The use and processing of human milk for use in the newborn infant units and NICUs is summarized in Fig. 17.4 . In the following sections, we describe the structural and functional needs for developing a human milk storage unit in a hospital. We realize that the chapter is relatively weighted toward the policies and procedures needed for processing donated milk, but these details are needed to prevent infections and transmission of unknown toxins and to ensure safety when an infant is fed with donated milk. The procedures to ensure safety of using mothers’ own and donated milk have been defined but need periodic reevaluation ( Fig. 17.5 ).
There are no standard guidelines or recommendations on the minimum or maximum space required for a milk bank, but it is considered to be approximately a 250-square-foot room, which accommodates milk bank equipment, a work area for technicians, and records storage. A breast milk expression room should be separate, which provides sufficient privacy to the mothers.

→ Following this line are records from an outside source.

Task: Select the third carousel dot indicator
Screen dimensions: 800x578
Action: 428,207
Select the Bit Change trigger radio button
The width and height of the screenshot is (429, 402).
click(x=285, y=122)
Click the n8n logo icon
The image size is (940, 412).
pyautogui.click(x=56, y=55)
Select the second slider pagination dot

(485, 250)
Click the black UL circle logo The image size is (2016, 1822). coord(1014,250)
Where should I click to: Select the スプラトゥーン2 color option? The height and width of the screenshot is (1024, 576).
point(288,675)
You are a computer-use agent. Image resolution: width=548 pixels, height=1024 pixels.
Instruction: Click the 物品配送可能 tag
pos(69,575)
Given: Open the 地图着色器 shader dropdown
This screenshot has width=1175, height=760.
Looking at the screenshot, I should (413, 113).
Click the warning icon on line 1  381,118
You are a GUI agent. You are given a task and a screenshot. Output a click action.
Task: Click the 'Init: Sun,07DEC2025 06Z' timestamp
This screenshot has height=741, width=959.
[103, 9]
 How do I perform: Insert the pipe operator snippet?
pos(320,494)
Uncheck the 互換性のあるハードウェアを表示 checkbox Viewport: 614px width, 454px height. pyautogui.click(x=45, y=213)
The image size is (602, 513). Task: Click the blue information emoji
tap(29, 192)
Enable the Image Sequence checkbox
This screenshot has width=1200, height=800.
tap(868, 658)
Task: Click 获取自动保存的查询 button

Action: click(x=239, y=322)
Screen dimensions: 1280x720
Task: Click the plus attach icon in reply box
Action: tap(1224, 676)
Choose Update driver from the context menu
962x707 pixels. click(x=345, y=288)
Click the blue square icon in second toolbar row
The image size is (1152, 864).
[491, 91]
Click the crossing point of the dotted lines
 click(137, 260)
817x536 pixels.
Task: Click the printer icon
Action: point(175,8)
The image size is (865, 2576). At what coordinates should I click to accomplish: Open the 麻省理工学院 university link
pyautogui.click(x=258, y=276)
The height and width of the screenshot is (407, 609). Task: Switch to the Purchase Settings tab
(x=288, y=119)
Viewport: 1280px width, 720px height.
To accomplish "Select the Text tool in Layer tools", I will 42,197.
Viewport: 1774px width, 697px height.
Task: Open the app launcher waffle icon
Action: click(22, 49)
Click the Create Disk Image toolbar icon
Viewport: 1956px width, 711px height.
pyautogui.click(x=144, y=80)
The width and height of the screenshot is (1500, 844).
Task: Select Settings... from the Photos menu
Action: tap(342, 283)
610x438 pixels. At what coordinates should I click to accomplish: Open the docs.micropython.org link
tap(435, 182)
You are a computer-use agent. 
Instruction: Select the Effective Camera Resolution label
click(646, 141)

To pasteurize milk, the Holder method is recommended (heat treatment of milk at 62.5°C for 30 minutes). It can be done by an automated pasteurizer or by the shaker–water bath (manual method), a less-expensive method that can be used in resource-limited settings. Another method of pasteurization is flash heat treatment (high temperature, short time; 72°C for 16 seconds) or ultraviolet irradiation, which is not being used very commonly.
Milk is stored at −20°C in closely monitored refrigerators. A deep freezer with an automatic temperature display is desirable. For donated milk, two deep freezers are required, one to keep postpasteurized milk awaiting culture and another to keep culture-negative milk, ready for disbursement.
A refrigerator is used when the collected milk cannot be used immediately and needs to be stored for 24 hours or longer. Donated milk should be pooled and pasteurized. Pasteurized milk is also kept in a refrigerator for thawing overnight before disbursement. Either two separate units should be used or clear demarcation should be present to prevent any confusion in usage of pre- and postpasteurization milk.